それは、均等法等の措置義務についても言えることです。均等法は現在の十一条でセクハラに関する事業主の措置義務を定めており、指針には事業主が義務付けられる十項目の内容が定められております。
措置義務を遵守していない事業主に対しては行政が助言、指導、勧告をすることができますが、しかし勧告違反に対する制裁である企業名公表は、長い均等法の歴史の中でもただ一回行われたにすぎません。しかも、これは妊娠、出産をめぐる解雇事案でございました。
制裁が行われないのは企業が行政指導を受け入れているからという説明は、部分的には当たっているかもしれませんけれども、それよりもむしろ、措置義務が遵守されていないという実態が明白になっているので、措置義務の履行を確保するだけの行政の人員が不十分だというのが真意ではないでしょうか。禁止規定を設けることと併せて、禁止規定や措置義務規定の実効性をしっかりと確保するということが重要です。

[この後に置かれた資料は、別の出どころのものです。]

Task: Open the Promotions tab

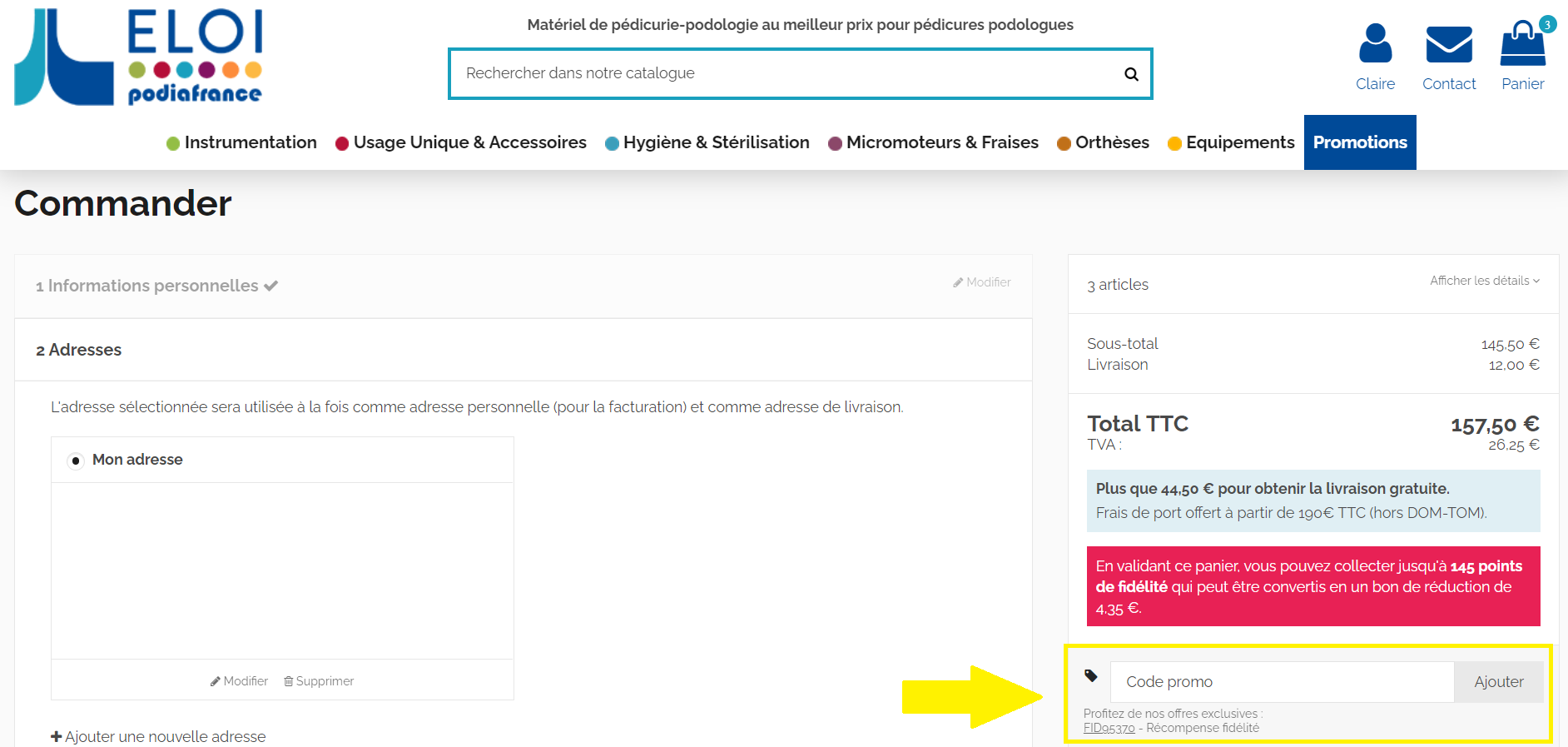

第五に、今回の法改正では女性活躍推進法の強化が中核を占めております。この法律は、言わば行動計画を事業主自ら策定させるという事業主の自発性に委ねられている法律であります。だからこそ、この法律が真に女性活躍に効果を発揮するためには工夫を重ねなければならないと考えております。私の見解では、状況把握の基礎項目並びに情報公表項目として、男女の賃金の差異の実態、そしてハラスメント対策の整備状況、それを加えることは必要不可欠と考えます。

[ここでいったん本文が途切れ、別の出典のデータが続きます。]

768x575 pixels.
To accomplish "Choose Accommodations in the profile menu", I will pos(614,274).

また、労働者の関与がなければ、このような立法を機能させることは難しいと思います。行動計画策定に当たっては、労使によって構成される常設の委員会を設置すべきです。現在、事業主行動計画指針では、労働者や労働組合等の意見交換などが重要であるとされておりますけれども、この意見聴取の手続は周知徹底されることはもちろんのこと、計画の届出に際しては労働者の意見を記した書面を提出するなどの手続も導入して、労働者の関与を法に含むことが法を機能させる上で非常に重要だと考えております。

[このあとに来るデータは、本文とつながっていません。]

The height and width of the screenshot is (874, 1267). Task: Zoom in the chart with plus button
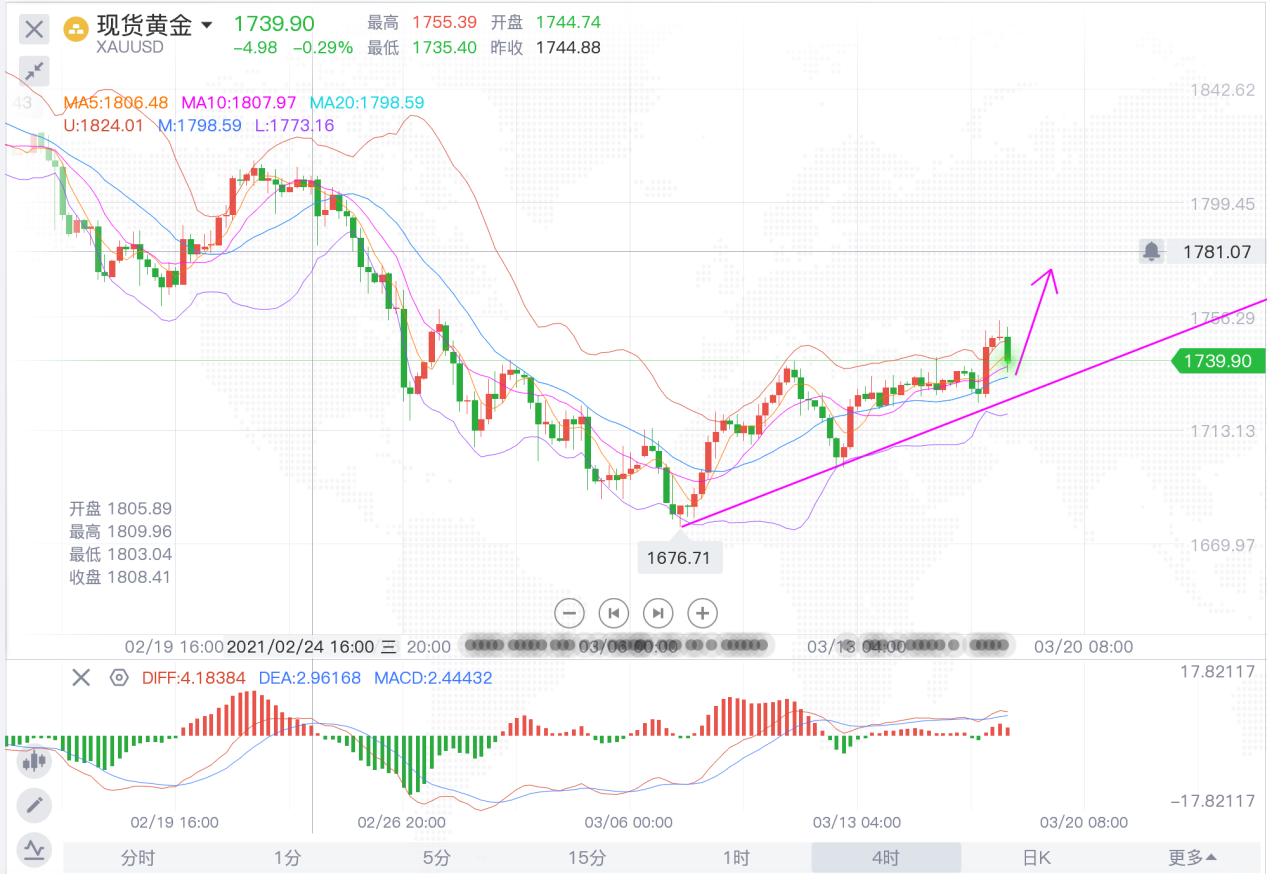pos(703,613)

さらに、行動計画の内容や実施状況は、行政による監視指導体制がなければ真実性が確保されません。行政がいかにして行動計画の履行を実質的にモニタリングできるのか、その体制の整備の検討が不可欠ではないでしょうか。
日本でも本当に女性が活躍できるような差別のない企業社会の形成に向けて、より真剣な取組が進むことを心より期待しております。
どうもありがとうございました。